Shannon Scheel, Staff Writer

Picture a hurdle.  A barrier.  A blockade between the impossible and possible; an object separating the domains of failure and success, of champion and second best. Conquering a hurdle requires complete fearlessness, a burst of speed and a solid jump. Mastering these components is a challenge in itself, but each is critical to clearing the hurdle and progressing forward toward greatness.

The Palo Alto High School track team will never encounter these hurdles in an actual race. Yet the different challenges they face throughout the course of the season are seen as hurdles in their eyes. Each workout, race and meet are small challenges that, once overcome, will pave the way to achieving the goals for their season.

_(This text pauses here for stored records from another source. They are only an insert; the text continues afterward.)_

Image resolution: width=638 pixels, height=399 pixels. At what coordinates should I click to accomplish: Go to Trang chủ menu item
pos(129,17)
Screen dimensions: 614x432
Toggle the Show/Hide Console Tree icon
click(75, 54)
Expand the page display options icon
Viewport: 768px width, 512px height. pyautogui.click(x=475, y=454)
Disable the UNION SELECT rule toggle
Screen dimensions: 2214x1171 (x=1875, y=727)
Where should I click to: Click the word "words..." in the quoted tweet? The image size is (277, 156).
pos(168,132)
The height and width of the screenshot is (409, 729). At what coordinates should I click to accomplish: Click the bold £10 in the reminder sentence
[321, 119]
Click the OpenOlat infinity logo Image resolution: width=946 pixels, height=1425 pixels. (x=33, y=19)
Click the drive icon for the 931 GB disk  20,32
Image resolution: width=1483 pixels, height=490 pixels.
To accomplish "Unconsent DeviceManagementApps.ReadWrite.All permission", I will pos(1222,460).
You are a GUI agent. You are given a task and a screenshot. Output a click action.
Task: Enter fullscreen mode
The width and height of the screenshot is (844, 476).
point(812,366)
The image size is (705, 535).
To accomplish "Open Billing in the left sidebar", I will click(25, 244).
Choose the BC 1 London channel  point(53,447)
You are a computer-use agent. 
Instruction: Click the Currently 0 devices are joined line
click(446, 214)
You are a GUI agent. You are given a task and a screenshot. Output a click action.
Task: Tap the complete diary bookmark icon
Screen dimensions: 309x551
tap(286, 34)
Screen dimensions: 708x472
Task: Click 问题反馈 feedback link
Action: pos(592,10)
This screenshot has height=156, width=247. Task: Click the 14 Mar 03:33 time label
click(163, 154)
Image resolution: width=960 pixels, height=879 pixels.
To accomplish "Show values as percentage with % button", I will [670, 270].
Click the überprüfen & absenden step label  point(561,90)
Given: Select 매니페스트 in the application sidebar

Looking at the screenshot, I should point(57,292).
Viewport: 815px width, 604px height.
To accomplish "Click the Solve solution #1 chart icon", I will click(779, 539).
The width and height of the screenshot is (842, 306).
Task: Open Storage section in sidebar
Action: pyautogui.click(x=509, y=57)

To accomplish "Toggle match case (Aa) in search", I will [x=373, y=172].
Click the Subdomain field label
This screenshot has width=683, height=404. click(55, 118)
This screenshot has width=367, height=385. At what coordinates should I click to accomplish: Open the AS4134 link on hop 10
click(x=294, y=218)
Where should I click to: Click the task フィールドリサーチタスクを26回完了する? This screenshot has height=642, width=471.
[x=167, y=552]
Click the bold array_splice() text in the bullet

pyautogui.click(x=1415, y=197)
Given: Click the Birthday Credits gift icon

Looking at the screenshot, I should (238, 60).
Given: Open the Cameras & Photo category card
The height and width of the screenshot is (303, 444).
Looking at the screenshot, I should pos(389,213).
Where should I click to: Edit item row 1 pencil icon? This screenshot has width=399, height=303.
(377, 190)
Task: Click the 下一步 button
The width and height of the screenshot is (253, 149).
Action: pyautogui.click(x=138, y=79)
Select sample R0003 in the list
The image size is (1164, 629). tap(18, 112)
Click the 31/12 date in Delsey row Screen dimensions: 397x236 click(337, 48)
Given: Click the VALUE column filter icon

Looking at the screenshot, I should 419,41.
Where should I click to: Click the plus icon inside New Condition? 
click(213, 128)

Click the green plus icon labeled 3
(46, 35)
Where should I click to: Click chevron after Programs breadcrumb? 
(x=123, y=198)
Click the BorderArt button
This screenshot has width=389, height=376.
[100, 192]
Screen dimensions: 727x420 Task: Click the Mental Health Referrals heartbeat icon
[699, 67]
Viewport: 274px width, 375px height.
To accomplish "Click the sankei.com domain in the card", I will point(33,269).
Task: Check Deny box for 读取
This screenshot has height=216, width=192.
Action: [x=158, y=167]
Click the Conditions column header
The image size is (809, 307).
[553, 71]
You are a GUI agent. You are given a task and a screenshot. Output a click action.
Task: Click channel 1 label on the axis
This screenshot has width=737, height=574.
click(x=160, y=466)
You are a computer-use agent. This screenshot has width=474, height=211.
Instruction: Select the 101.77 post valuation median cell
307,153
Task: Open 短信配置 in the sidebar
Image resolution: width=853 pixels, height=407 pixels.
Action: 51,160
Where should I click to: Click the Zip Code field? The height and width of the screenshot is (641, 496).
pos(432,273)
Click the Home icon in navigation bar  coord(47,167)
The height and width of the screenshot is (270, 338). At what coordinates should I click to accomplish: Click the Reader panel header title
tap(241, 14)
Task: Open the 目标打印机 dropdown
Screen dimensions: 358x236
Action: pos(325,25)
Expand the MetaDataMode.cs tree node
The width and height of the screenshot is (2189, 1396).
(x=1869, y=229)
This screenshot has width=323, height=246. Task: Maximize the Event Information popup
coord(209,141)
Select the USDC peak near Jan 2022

The general understanding on the Paly track is that the sprinters are the fastest, and the fastest win the big races. Fast also never hesitates when faced with an obstacle, no matter its magnitude. Fast has become an integral part of the mindset of these athletes. Driven by the need for speed and constant perseverance, Paly track has not only adopted fast as a mentality, but also as a lifestyle. Most people shy away from a fast-paced life. But the sprint teams understand and embrace its importance. Head coach Jason Fung invests a great amount of faith in his sprinters, depending on their wide range of talent and speed to win crucial meets.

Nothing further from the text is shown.